Inspiration
Standard basketball box scores are trailing metrics. By the time you look at the stats, the game has already slipped away. Coaches need real-time, context-aware analysis of fatigue and form breakdown as it happens on the court. We built HoopsInsight to act as an autonomous assistant coach sitting on the bench.
What it does
HoopsInsight is an autonomous agent. A coach or scout inputs a quick live observation. The agent independently fetches the player's persistent historical data, starts a multi-step ReAct (Reason-Act) workflow using NVIDIA Nemotron, evaluates if the player's condition requires intervention, permanently logs the event to memory, gives a team-wide report, and a future stat predictor based on the current performance of a player.
How we built it
We used the llama-3.3-nemotron-super-49b-v1.5 model via NVIDIA's serverless API endpoints. We also integrated Native Python utilizing the OpenAI SDK for API routing, relying on strict system prompts to enforce ReAct formatting. Our format is structured as Local JSON storage for persistent player memory. In terms of UI/UX, we developed a rapid, single-file Streamlit application for the frontend dashboard.
Challenges we ran into
During testing, the free serverless API endpoints occasionally dropped concurrent requests due to heavy hackathon network loads. We engineered around this by writing a robust API wrapper with built-in retry logic and failsafes to ensure the agent's core heartbeat never stopped during a game.

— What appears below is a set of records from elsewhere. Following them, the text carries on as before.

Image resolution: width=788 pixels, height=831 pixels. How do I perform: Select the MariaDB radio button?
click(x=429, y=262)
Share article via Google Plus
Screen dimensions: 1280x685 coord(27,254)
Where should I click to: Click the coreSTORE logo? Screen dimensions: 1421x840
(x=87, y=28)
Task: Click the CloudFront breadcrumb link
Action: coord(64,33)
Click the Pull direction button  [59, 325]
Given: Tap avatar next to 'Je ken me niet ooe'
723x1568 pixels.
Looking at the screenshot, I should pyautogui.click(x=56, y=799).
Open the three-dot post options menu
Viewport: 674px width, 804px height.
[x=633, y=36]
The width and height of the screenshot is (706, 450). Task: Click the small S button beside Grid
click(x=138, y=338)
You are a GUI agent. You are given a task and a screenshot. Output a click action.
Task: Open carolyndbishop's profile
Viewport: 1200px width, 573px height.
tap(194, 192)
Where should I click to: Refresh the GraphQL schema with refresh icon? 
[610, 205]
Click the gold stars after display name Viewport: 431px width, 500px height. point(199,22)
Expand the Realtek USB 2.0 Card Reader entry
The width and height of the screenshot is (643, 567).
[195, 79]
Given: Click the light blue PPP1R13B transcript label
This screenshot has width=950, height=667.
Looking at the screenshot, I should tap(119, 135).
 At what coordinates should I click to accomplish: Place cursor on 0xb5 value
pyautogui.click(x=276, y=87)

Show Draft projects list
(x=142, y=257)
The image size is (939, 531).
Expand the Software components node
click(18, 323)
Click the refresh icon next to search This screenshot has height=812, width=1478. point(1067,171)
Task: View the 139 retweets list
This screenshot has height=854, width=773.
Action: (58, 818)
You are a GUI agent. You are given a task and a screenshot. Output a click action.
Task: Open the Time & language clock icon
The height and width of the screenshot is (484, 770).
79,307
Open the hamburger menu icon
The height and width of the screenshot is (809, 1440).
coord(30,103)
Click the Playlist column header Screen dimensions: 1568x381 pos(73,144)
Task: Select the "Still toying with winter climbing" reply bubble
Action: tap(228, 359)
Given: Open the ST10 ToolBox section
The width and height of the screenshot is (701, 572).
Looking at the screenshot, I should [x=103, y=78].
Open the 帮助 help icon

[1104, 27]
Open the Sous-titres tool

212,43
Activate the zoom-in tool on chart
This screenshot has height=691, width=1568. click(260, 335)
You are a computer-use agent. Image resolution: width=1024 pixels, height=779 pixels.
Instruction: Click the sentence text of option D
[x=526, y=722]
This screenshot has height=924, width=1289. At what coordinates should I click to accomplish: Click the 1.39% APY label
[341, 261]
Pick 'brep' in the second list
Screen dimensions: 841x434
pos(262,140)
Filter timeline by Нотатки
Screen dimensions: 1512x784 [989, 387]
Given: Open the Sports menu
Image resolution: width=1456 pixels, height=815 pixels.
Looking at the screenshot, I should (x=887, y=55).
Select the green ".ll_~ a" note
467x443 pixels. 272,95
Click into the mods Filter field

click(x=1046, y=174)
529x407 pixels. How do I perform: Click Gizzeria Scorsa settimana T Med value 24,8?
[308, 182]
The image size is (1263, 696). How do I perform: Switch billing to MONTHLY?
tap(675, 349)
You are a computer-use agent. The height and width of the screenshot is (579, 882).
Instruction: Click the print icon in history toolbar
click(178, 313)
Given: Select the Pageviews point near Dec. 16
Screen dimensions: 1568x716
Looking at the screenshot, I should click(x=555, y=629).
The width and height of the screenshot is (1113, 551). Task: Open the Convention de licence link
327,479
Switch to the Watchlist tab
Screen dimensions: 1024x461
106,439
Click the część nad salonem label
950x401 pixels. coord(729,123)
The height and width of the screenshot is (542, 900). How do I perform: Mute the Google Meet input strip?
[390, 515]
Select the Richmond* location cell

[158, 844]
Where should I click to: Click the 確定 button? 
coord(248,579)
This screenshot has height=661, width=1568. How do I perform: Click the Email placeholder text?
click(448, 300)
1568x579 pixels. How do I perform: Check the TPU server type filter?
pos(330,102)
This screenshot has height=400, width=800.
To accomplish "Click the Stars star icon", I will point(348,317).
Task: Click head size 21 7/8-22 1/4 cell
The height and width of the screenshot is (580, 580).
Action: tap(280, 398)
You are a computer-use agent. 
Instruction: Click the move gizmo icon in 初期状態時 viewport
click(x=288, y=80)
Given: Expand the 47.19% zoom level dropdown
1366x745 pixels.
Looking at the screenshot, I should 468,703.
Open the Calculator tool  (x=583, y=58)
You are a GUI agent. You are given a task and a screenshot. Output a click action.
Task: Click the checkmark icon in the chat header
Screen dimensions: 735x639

Accomplishments that we're proud of
We are incredibly proud that we built a genuine, working agent rather than just a chatbot wrapped in a UI. Getting the Nemotron model to strictly adhere to the ReAct (Reason-Act) formatting without hallucinating extra text and breaking our Python parser took a lot of trial and error. We are also proud of our pivot. Halfway through the sprint, we realized a complex architecture was too fragile, so we aggressively scoped down to a single-file Streamlit application with local JSON memory.
What we learned
We learned that building autonomous agents is based around both writing the core logic and building guardrails for when the AI goes off script. Handling rate limits and server drops from the API taught us a lot about optimized programming. We also learned that in a time-crunch, a simple, localized data structure that works well is better than a complex database deployment that breaks right before judging.
What's next for HoopsInsight
Right now, HoopsInsight relies on manual text inputs from a scout and local JSON storage. The immediate next step is upgrading our persistent memory to a cloud database like Firebase Firestore, allowing us to track multi-game analytics across an entire season. From there, we plan to rebuild the frontend dashboard in React to give coaches a much more dynamic, user-friendly interface on the bench. Ultimately, the goal is to integrate computer vision models that can feed real-time data straight into the Nemotron agent, completely removing the need for manual data entry.